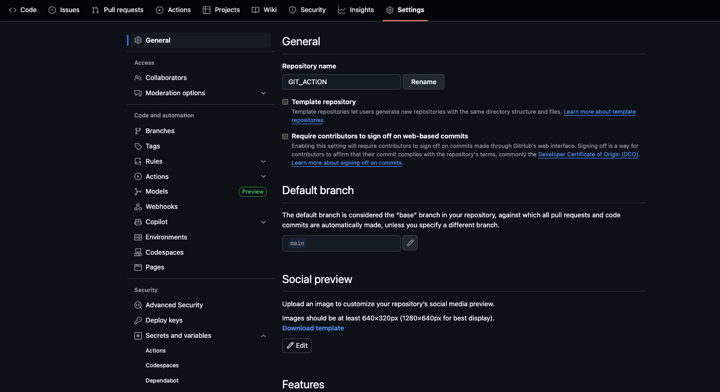The image size is (720, 392).
Task: Open the Insights tab
Action: pyautogui.click(x=356, y=9)
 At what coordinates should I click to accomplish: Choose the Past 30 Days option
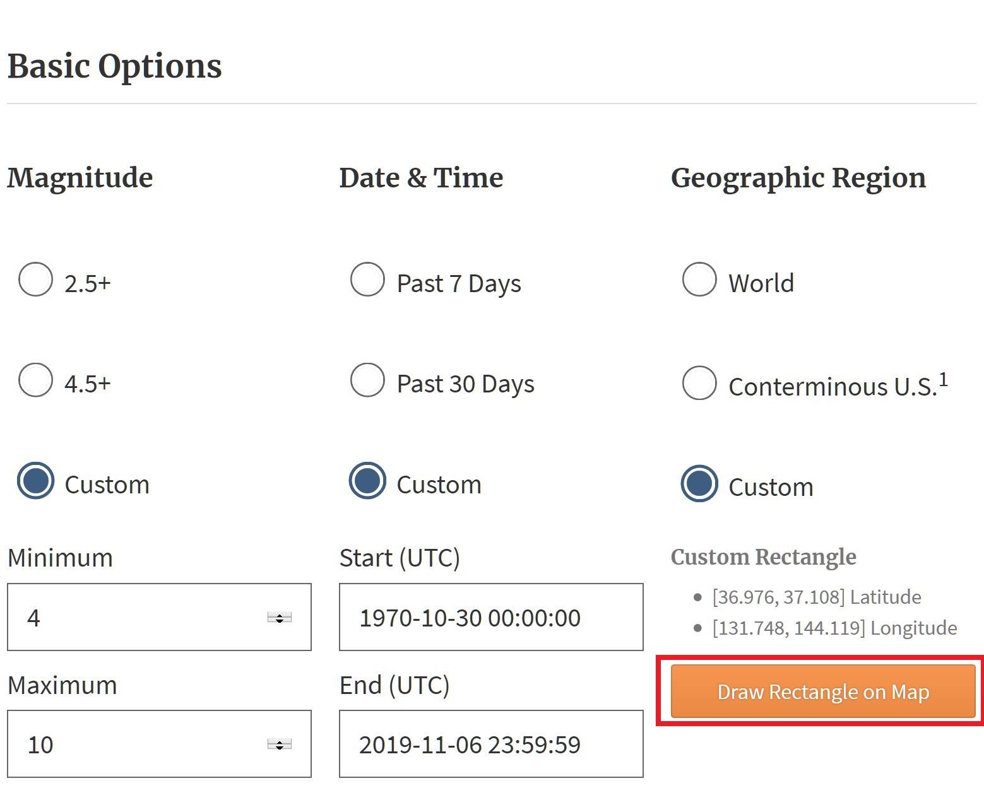[367, 380]

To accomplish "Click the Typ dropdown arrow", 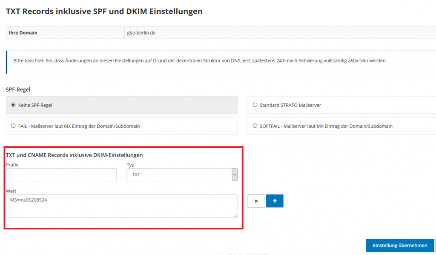I will (x=234, y=175).
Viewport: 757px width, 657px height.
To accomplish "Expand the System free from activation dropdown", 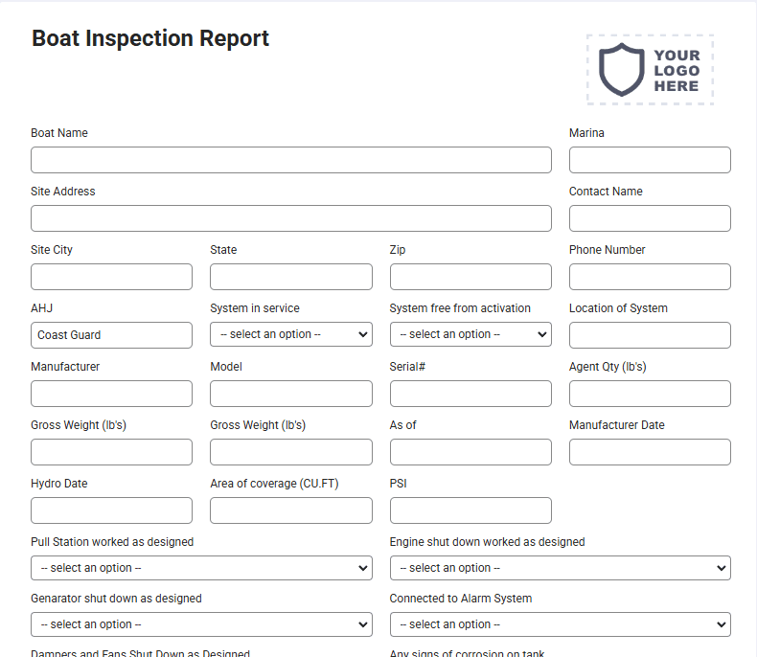I will [x=470, y=334].
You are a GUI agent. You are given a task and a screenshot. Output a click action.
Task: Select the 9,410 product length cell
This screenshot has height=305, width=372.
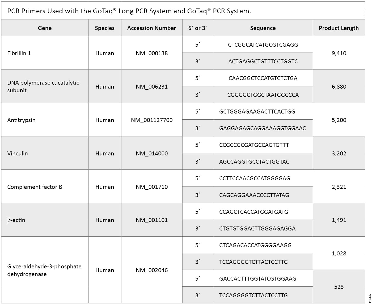[x=339, y=53]
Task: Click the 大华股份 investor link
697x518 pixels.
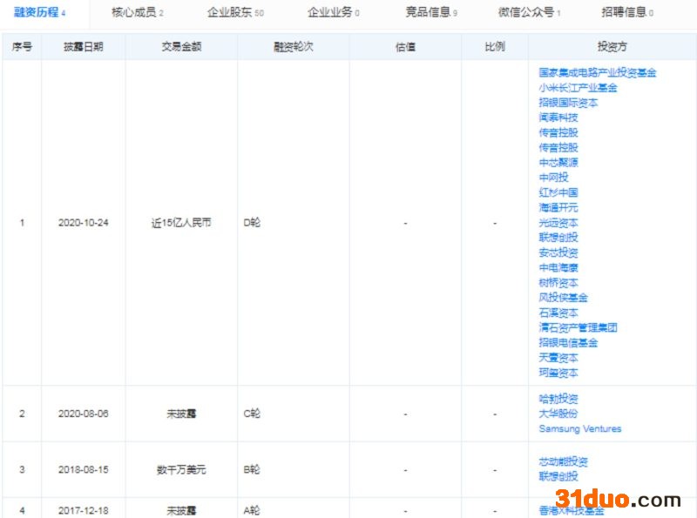Action: click(x=558, y=414)
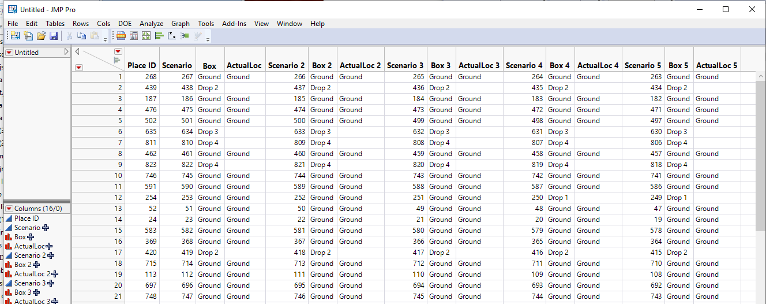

*What is needed*. Output nothing except the lines from the one containing "You are a GUI" through the final line of the entries, repeated exactly and free of pictures.

*Written solution*.
You are a GUI agent. You are given a task and a screenshot. Output a click action.
Task: Select the 9,410 product length cell
This screenshot has height=305, width=372.
[x=339, y=53]
Task: Click the 大华股份 investor link
697x518 pixels.
Action: click(x=558, y=414)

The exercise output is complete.